Johannes Dietschi, newspictures

«Landtaxis raus», «Die Stadt soll unsere Rechte schützen» oder «Verstärkte Polizeikontrollen gegen auswärtige Taxis», lauteten einige der Forderungen. Diese prangten auf den zahlreichen Kartontafeln, die im Zug mitgetragen wurden. Der Verband Taxi Sektion Zürich (TSZ) hatte die Demo organisiert.

Laut dem TSZ betreiben immer mehr Taxis aus andern Regionen ihr «illegales Geschäft, ohne in der Stadt Steuern oder Gebühren zu entrichten». Sie hätten keine städtische Betriebsbewilligung in der Stadt Zürich. Diese Taxiunternehmen fügten der Branche grossen Schaden zu. Unter anderem weil die ortsunkundigen Taxifahrer ihre Kunden nur auf Umwegen zum Ziel führten. «Diese Praxis schürt die Skepsis der Taxi-Kunden gegenüber der gesamten Taxibranche und schürt den Unmut unter unseren Fahrern», sagte Memet Usta vom TSZ. «Wir fordern deshalb, dass diese Taxis, die in der Stadt keine Konzession haben, rigorosen Kontrollen unterzogen und bestraft werden.»

Taxikonzessionen beschränken

Der Verband fordert überdies eine Limitierung der Taxikonzessionen.

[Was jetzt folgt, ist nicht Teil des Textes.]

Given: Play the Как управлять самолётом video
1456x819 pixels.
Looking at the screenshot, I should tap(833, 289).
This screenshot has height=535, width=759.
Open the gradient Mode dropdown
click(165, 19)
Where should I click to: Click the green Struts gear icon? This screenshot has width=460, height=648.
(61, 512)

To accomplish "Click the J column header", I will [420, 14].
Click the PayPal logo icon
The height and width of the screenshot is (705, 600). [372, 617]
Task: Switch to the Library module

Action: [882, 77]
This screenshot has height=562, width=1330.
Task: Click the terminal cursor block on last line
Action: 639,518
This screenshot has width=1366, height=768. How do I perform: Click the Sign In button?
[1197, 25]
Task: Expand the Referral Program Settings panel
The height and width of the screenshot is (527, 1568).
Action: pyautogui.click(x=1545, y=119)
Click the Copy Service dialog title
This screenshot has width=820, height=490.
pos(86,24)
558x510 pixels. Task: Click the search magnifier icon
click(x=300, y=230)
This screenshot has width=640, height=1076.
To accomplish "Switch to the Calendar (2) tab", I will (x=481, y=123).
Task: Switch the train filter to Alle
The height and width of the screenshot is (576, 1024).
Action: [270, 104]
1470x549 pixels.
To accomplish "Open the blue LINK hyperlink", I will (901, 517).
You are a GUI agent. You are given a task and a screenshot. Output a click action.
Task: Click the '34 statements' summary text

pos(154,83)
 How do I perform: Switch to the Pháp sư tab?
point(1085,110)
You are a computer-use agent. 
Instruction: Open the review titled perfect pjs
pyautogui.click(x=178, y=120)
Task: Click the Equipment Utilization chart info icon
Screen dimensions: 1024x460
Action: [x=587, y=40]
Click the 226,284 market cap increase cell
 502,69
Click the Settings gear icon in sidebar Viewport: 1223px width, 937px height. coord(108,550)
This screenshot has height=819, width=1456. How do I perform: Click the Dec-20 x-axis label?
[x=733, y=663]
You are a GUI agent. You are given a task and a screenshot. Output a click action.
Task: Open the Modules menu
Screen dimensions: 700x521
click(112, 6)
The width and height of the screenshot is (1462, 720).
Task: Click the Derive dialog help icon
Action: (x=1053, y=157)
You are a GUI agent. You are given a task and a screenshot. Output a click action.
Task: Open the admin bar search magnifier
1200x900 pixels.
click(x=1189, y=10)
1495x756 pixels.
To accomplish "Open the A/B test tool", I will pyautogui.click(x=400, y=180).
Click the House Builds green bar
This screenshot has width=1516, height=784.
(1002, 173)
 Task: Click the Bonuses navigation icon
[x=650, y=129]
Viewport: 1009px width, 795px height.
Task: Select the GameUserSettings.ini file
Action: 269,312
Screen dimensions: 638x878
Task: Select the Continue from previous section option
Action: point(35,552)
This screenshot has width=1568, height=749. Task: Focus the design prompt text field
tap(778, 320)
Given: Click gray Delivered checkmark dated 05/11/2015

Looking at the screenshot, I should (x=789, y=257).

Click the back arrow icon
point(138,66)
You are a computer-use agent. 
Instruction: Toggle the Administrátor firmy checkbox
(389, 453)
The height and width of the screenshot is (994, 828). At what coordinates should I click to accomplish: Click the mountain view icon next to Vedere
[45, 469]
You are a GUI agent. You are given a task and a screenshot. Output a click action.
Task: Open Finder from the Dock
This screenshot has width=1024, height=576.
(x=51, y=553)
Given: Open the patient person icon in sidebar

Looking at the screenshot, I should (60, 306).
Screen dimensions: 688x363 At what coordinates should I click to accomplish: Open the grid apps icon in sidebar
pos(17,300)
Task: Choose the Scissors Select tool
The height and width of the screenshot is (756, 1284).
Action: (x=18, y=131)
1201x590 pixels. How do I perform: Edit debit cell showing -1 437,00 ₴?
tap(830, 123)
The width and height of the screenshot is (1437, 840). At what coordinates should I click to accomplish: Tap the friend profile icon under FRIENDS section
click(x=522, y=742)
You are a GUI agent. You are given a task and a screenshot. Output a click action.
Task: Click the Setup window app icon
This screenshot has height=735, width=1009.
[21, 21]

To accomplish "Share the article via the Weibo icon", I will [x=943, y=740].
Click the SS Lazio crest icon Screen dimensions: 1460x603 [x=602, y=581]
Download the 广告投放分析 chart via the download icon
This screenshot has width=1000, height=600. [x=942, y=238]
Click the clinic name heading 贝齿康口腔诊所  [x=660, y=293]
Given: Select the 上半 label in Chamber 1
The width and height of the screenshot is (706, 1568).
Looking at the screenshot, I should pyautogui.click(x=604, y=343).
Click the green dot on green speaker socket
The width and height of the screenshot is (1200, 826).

Das Taxiwesen sei nicht geeignet für eine Liberalisierung, hiess es an der Kundgebung. Laut TSZ gibt es heute in der Stadt Zürich rund 1500 Taxis, aber nur gerade 240 Standplätze. Wenn keine neuen Betriebsbewilligungen erteilt würden, löse sich das Problem in zwei Jahren von selbst.

Ein weiteres Anliegen der Taxifahrer ist die Benutzung der Busspuren. Damit könnten die Taxi-Kunden sicherer, schneller und auch günstiger ans Ziel gebracht werden. Bisher seien die Forderungen der Taxifahrer vom Stadtrat ignoriert worden, beklagte ein Sprecher des TSZ. Deshalb sei es Zeit, ein Zeichen zu setzen. «Wenn sich nicht bald etwas ändert, machen wir das nächste Mal eine Demo mit unseren Taxis».

Provokation am Helvetiaplatz

Die Fussmarsch der Taxifahrer und -fahrerinnen vom Helvetiaplatz durch die Innenstadt an den Bürkliplatz verlief weitgehend friedlich. Ungemütlich wurde es lediglich für stadtfremde Taxis: Wo immer ein solches auftauchte, wurde der Fahrer gnadenlos ausgebuht.

Ein kleines Intermezzo gab es zu Beginn am Helvetiaplatz, als ein Fahrer eines Landtaxis anhielt und die Demoteilehmer zu provozieren versuchte. Die Sicherheitskräfte der Organisatoren schritten jedoch sofort ein und verhinderten ein Handgemenge. Dores Zanini, Präsidentin der IG Taxi, bezeichnete die Provokation als «bodenlose Frechheit». Die Stimmung unter den Taxifahrern sei wegen der schlechten Arbeitsbedingungen schon genügend aufgeheizt. «Da brauchen wir nicht auch noch Provokateure». Zürcher Stadttaxis sind am Zürcher Wappen auf dem Taxischild zu erkennen.